§ What is expected
Across all the records, filter for lines with the word "computer" and copy them.

-=-=-=-=-

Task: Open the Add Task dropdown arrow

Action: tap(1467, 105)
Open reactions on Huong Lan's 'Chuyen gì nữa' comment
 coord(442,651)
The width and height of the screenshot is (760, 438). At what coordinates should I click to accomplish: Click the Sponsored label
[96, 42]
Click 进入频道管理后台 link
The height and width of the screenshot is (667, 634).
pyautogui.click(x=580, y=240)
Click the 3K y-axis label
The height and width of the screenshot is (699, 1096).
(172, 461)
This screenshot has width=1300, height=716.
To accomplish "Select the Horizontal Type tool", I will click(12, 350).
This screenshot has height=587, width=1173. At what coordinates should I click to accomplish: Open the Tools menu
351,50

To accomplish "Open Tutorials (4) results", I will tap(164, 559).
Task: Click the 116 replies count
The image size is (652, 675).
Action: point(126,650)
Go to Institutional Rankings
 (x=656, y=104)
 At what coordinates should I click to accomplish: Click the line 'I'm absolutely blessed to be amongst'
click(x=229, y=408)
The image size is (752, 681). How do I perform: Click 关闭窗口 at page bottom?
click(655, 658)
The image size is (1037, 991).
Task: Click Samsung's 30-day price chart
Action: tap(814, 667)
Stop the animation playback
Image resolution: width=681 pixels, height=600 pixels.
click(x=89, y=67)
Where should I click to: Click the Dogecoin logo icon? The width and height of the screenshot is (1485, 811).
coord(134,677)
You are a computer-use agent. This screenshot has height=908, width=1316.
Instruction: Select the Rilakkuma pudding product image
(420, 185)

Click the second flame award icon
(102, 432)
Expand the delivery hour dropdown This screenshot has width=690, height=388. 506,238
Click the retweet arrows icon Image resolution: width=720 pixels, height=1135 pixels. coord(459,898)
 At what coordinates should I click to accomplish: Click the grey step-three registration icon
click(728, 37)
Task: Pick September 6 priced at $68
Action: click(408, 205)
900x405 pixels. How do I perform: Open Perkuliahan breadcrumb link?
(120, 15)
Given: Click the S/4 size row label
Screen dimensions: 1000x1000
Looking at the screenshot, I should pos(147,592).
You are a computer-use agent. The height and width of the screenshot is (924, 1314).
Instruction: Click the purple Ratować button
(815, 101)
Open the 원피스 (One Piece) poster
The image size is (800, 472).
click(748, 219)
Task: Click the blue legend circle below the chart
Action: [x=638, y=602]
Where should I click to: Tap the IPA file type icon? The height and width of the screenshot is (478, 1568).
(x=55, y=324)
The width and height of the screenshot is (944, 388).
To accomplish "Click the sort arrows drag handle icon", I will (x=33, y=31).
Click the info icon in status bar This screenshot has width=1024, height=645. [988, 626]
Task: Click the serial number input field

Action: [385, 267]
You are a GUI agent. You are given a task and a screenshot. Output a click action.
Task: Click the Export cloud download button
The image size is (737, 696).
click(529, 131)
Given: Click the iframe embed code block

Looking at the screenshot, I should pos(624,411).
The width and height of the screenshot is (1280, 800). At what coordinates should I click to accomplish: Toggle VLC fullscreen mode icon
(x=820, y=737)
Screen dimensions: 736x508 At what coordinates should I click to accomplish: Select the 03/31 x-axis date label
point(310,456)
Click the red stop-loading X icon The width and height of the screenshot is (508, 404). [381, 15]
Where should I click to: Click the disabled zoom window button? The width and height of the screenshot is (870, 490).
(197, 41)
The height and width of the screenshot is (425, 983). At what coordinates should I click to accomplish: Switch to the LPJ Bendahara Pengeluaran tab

-=-=-=-=-

§ Result of the exercise
You are a computer-use agent. This screenshot has height=908, width=1316.
You are a computer-use agent. The height and width of the screenshot is (924, 1314).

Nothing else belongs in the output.